Supplied data

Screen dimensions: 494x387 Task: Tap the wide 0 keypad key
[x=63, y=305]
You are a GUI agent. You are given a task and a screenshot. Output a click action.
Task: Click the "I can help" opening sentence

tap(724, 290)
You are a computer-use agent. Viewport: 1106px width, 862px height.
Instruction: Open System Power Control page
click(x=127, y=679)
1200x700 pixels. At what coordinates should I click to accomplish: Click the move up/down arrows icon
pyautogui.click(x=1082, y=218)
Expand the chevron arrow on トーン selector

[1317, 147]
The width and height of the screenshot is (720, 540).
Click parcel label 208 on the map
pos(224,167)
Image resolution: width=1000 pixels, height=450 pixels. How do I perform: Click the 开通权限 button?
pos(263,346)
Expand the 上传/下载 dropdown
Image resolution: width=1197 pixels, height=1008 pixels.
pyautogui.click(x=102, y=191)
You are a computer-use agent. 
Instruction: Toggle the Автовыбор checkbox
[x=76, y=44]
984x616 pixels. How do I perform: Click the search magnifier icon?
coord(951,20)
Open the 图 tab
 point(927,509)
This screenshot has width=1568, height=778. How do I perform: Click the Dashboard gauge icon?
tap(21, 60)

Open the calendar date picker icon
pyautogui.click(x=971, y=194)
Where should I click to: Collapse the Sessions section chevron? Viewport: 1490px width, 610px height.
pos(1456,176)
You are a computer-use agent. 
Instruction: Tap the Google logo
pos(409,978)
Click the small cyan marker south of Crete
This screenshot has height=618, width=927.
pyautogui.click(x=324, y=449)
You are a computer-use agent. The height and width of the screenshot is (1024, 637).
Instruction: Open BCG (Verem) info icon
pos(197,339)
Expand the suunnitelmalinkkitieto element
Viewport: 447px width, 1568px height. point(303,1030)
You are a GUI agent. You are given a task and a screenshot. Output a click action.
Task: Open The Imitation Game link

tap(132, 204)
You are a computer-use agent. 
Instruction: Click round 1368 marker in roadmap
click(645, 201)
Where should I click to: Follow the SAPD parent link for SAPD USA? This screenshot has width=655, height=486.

Work task
Write out, without alteration, the line that contains "Image resolution: width=1000" and all subsequent lines down to the end of the data above.

Exercise output
Image resolution: width=1000 pixels, height=450 pixels. How do I perform: Click the 开通权限 button?
pos(263,346)
Expand the 上传/下载 dropdown
Image resolution: width=1197 pixels, height=1008 pixels.
pyautogui.click(x=102, y=191)
You are a computer-use agent. 
Instruction: Toggle the Автовыбор checkbox
[x=76, y=44]
984x616 pixels. How do I perform: Click the search magnifier icon?
coord(951,20)
Open the 图 tab
 point(927,509)
This screenshot has width=1568, height=778. How do I perform: Click the Dashboard gauge icon?
tap(21, 60)

Open the calendar date picker icon
pyautogui.click(x=971, y=194)
Where should I click to: Collapse the Sessions section chevron? Viewport: 1490px width, 610px height.
pos(1456,176)
You are a computer-use agent. 
Instruction: Tap the Google logo
pos(409,978)
Click the small cyan marker south of Crete
This screenshot has height=618, width=927.
pyautogui.click(x=324, y=449)
You are a computer-use agent. The height and width of the screenshot is (1024, 637).
Instruction: Open BCG (Verem) info icon
pos(197,339)
Expand the suunnitelmalinkkitieto element
Viewport: 447px width, 1568px height. point(303,1030)
You are a GUI agent. You are given a task and a screenshot. Output a click action.
Task: Open The Imitation Game link

tap(132, 204)
You are a computer-use agent. 
Instruction: Click round 1368 marker in roadmap
click(645, 201)
Where should I click to: Follow the SAPD parent link for SAPD USA? This screenshot has width=655, height=486.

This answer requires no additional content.